Le vieux loup gigantesque, que les Mexicains avaient surnommé le roi, était le chef d’une meute exceptionnelle de loups gris, qui ravageaient la vallée de Currumpaw depuis des années. (Lobo le loup)
Seton nous assure dans sa note préliminaire au lecteur que « ces histoires sont authentiques », que « les animaux de ce livre ont réellement existé » et que « leur héroïsme et leur personnalité se manifestèrent avec plus de force encore » que ce dont sa plume porte témoignage.
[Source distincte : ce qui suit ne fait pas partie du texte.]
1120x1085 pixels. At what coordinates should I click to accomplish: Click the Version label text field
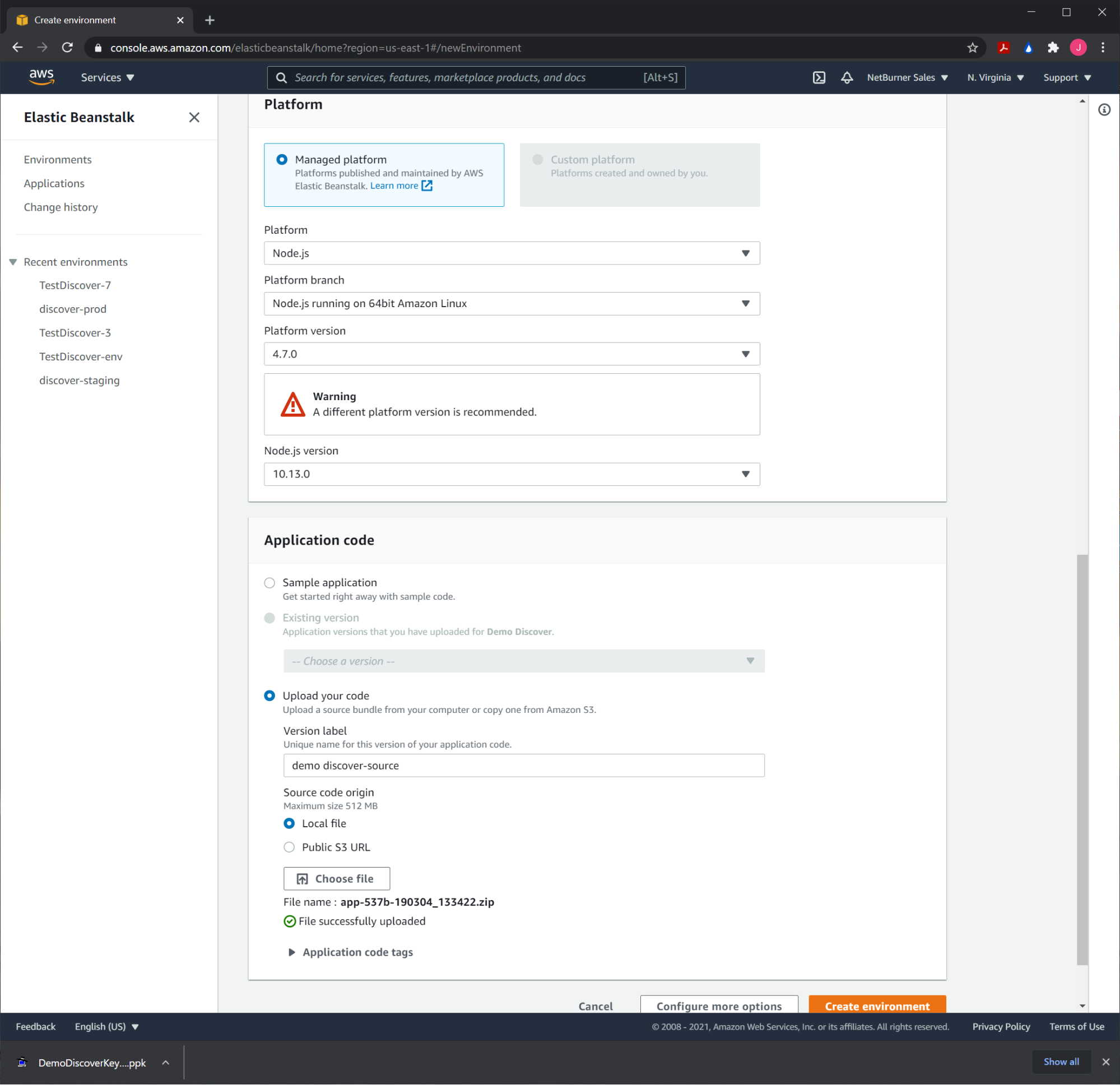click(523, 765)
Lobo le loup, seigneur de Currumpaw, qu’aucun humain ne peut vaincre si ce n’est pas fourberie, Tache d’argent, brillant chef d’un groupe de corneilles, Feuille de Chou, jeune lapin à queue blanche dont la mère Molly fait patiemment et méthodiquement l’éducation, la renarde de Springfield, que le narrateur se refuse à chasser en découvrant sa ruse et son intelligence inouïe, le mustang sublime, étalon noir comme le charbon attaché par-dessus tout à sa liberté, etc., les héros des huit nouvelles sont tout à fait remarquables et leurs histoires montrent non seulement la cruauté des hommes envers les animaux, leur acharnement à éliminer toute créature vivante qui empiète sur leurs propriétés, mais aussi l’aveuglement humain et la méconnaissance de leur génie.
En pleine controverse sur la théorie de l’évolution à la fin du XIXème siècle, Seton attribue des personnalités à ces animaux remarquables et donne une voix au monde muet des animaux, traduisant pour nous leur langage, de la corneille ou du lapin à l’anglais, « grâce à l’observation et à la connaissance de leur système de sons, de signes, d’odeurs, d’effleurements, de mouvements, qui répondent aux nécessités du langage ».
« Qu’est l’homme sans les bêtes ? Si toutes les bêtes disparaissaient, l’homme mourrait de grande solitude de l’esprit », avait dit le chef indien Seattle dans son célèbre discours de 1854. À l’heure où la question animale et de la protection de la nature nous renvoient plus que jamais aux interrogations cruciales de la vie et de la mort, de la douleur et du bonheur, de l’être et du paraître, de la servitude et de la liberté, pourquoi cet écrivain et ce livre, qui mettent en lumière l’aspect indispensable de notre compagnonnage avec les animaux, ne sont-ils pas plus connus en France ?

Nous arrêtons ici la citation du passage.